The global financial crisis in 2008 marks low mortgage rates in Canada. The credit crisis gives the Bank of Canada the option to hold a low rate benchmark to stimulate the economy of Canada if it gets down due to this financial crisis in the US and Europe. The main purpose of this low interest rate or mortgage is to encourage consumer spending for the growth of economy and for its speedy recovery from recession.


The issue on low interest rates makes lots of demand in the real estate industry and looks attractive and a good opportunity to those who are first-time home buyers because of the fact that the government requirement on affordability drops which may result to bidding wars if cannot be prevented. The household debt in Canada is on its peak and is continuously rising which would result to unwanted consequences in the future.


The global crisis also affects majority of the homeowners in the local branch and increases debt level. A mortgage is a way to determine the status of the economy, this need to be reviewed and optimized. Most of the homeowners do not utilize the mortgage funding services, which informs the borrower to modify the mortgage payment in order to reduce amortization and save interest including the adjustment of mortgage renewal. It is important to plan when the mortgage will set for renewal if it reached by 6 percent.


Now, mortgage rates continues to be low because of the uncertainty in our global market creating a massive debts and deficits in the US government. The fixed interest rate on mortgage float by 3% helping the mortgage holders save more since they are paying on a fixed level of interest rate that contributes to lots of monies to pay down principal mortgage. The inflation hedge technique was developed carrying the plan that mortgage must be pro-active so that when it is reviewed it will project the adjusted renewal rate. In renewal, the balance of the mortgage debtor is adjust to eliminate payment shock.
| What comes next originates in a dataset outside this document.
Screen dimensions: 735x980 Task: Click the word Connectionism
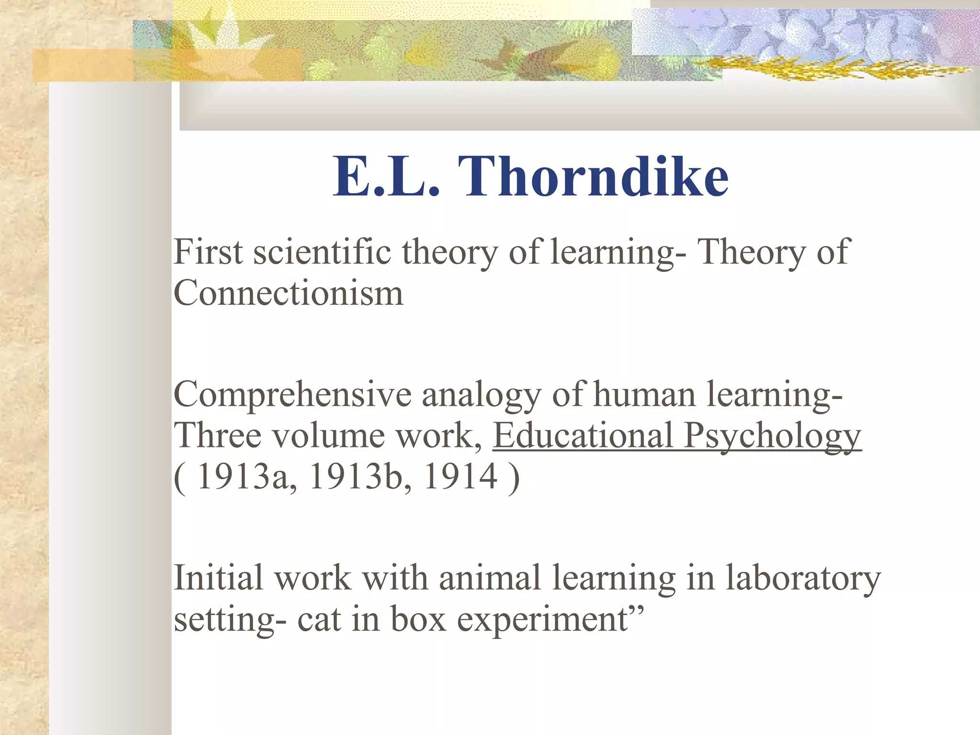[x=288, y=293]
The lower interest rate in Canada may pull future demand and lead a void in the near future. Another concern in the status of low mortgage rates in Canada is that its people are getting used to it and has no plan on a high interest rate environment. If mortgage renew, few years from now, it may cause chaos which is an unwanted consequence. The bottom line is that there is still uncertainty on the lower fixed interest rate which may lead to bad economy. But if people will be taking a debt in a responsible plan of paying can be a good thing not just in Canada but also in the global economy. Meanwhile, there are reports that the main reason of debt is the daily expenses and not mortgage or even education. Furthermore, Canadians spend to consume and not to spend in the hope of creating more wealth in future.